Was wäre aus Ihnen geworden, wenn es mit der Gesangskarriere nicht geklappt hätte?
Dann würde ich heute vielleicht sogar etwas Sinnvolleres tun! (Lacht.) Ich glaube, ich wäre dem Beispiel meiner Eltern gefolgt, hätte einen sozialen Beruf ergriffen und mich irgendwo vor Ort gesellschaftspolitisch engagiert.
Was waren Ihre Eltern von Beruf?
Sonderpädagogen. Meine Mutter war spezialisiert auf behinderte Kinder, mein Vater auf jugendliche Straftäter. Beide hatten mit Klassik nichts am Hut. Trotzdem lief bei uns zu Hause immer Musik, beispielsweise von den Beatles – und für mich war das nie bloß Hintergrundgeplänkel: Schon als kleines Mädchen hat mich Musik stets tief berührt.

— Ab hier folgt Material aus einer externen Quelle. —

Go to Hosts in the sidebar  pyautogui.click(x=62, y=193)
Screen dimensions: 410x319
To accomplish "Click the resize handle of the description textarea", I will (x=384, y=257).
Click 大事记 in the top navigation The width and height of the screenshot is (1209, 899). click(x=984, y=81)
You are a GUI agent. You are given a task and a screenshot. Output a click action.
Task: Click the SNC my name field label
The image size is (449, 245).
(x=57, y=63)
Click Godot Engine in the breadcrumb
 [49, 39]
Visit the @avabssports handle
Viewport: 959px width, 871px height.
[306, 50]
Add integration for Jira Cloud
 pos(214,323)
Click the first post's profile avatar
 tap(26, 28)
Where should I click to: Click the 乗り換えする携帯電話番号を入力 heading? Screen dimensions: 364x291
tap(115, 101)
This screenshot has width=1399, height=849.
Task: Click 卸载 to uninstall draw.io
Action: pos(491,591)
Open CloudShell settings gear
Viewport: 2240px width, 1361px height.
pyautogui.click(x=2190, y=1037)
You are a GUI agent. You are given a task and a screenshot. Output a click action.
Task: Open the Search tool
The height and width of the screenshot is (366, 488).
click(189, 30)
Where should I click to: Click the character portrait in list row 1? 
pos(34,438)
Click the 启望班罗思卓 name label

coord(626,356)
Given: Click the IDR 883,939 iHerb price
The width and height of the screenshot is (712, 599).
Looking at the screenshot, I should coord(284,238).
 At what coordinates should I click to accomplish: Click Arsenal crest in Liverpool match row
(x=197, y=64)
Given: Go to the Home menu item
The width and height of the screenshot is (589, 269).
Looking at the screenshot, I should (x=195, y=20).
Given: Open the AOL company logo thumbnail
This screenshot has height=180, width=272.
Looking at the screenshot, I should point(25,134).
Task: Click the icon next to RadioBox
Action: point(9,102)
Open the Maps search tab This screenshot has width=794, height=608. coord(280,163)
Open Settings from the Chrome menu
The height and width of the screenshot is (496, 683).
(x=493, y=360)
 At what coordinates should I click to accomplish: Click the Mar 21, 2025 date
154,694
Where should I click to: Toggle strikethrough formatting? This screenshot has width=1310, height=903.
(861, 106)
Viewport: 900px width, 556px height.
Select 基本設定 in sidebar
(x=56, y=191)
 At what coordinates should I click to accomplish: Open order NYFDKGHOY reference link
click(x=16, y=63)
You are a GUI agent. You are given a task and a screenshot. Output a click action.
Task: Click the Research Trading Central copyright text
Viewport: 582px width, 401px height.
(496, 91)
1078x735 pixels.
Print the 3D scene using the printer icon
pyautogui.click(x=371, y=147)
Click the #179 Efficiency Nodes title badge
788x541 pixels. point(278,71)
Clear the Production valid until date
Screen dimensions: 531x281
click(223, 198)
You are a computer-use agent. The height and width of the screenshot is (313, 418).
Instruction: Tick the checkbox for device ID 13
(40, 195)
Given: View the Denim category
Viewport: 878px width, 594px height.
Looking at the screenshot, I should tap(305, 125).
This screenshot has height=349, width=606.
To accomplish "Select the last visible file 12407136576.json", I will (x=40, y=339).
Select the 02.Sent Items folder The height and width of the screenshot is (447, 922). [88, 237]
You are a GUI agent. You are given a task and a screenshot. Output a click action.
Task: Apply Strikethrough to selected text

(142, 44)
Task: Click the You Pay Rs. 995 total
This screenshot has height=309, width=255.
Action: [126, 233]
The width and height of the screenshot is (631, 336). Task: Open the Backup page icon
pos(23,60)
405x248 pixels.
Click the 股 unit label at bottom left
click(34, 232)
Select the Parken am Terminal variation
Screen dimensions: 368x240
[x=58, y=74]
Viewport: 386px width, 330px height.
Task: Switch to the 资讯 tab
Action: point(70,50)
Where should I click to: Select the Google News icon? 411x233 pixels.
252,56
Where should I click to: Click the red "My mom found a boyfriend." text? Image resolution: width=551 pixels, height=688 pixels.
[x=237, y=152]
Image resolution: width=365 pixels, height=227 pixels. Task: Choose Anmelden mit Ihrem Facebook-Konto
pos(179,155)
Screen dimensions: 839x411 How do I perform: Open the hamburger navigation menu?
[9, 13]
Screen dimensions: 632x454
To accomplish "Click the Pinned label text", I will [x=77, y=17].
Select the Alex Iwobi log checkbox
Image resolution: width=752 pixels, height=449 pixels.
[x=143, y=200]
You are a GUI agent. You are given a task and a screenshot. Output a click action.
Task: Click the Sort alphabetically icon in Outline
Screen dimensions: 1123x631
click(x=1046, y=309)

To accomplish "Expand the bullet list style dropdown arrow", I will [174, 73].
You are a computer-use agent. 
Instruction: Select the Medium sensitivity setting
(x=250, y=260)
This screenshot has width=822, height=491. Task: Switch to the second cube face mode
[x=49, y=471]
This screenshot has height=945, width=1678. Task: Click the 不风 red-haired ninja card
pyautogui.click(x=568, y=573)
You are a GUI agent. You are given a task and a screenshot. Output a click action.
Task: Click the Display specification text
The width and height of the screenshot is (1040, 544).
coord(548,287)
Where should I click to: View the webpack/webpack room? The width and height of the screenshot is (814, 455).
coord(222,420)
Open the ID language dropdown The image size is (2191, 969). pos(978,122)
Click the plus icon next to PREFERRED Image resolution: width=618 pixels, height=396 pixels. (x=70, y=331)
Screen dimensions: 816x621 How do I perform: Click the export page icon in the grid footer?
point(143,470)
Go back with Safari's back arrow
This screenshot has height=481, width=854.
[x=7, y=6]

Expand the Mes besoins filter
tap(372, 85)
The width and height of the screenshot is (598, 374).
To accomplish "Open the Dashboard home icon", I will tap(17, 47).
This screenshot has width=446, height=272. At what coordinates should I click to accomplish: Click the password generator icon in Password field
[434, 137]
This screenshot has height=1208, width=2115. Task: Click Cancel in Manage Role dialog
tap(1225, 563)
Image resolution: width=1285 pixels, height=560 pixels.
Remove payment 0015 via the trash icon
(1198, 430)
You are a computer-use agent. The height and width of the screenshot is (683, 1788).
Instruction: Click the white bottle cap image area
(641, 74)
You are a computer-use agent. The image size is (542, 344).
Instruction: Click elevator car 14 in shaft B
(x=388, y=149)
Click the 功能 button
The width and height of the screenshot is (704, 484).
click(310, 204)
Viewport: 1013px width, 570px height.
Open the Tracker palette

Und wer hat Sie dann mit klassischer Musik infiziert?
Ich bin in Ifs aufgewachsen, einer 10 000-Seelen-Gemeinde in der Normandie, und dort gibt es direkt neben der Grundschule eine fantastische, bis heute erfolgreiche Einrichtung: die Musikschule, in der fast alle Kinder unserer Nachbarschaft ein Instrument gelernt haben. Ich etwa habe das Cello gewählt, meine drei Schwestern Geige, Klavier und Flöte. Ein wunderbares Beispiel dafür, wie sehr es fruchtet, wenn Kinder lernen, gemeinsam zu musizieren und aufeinander zu hören: Es erweitert den Horizont – und es ist verblüffend, wie viele Leute aus Ifs letztlich die Musik zu ihrem Beruf gemacht haben.
War das damals auch schon Ihr Ziel?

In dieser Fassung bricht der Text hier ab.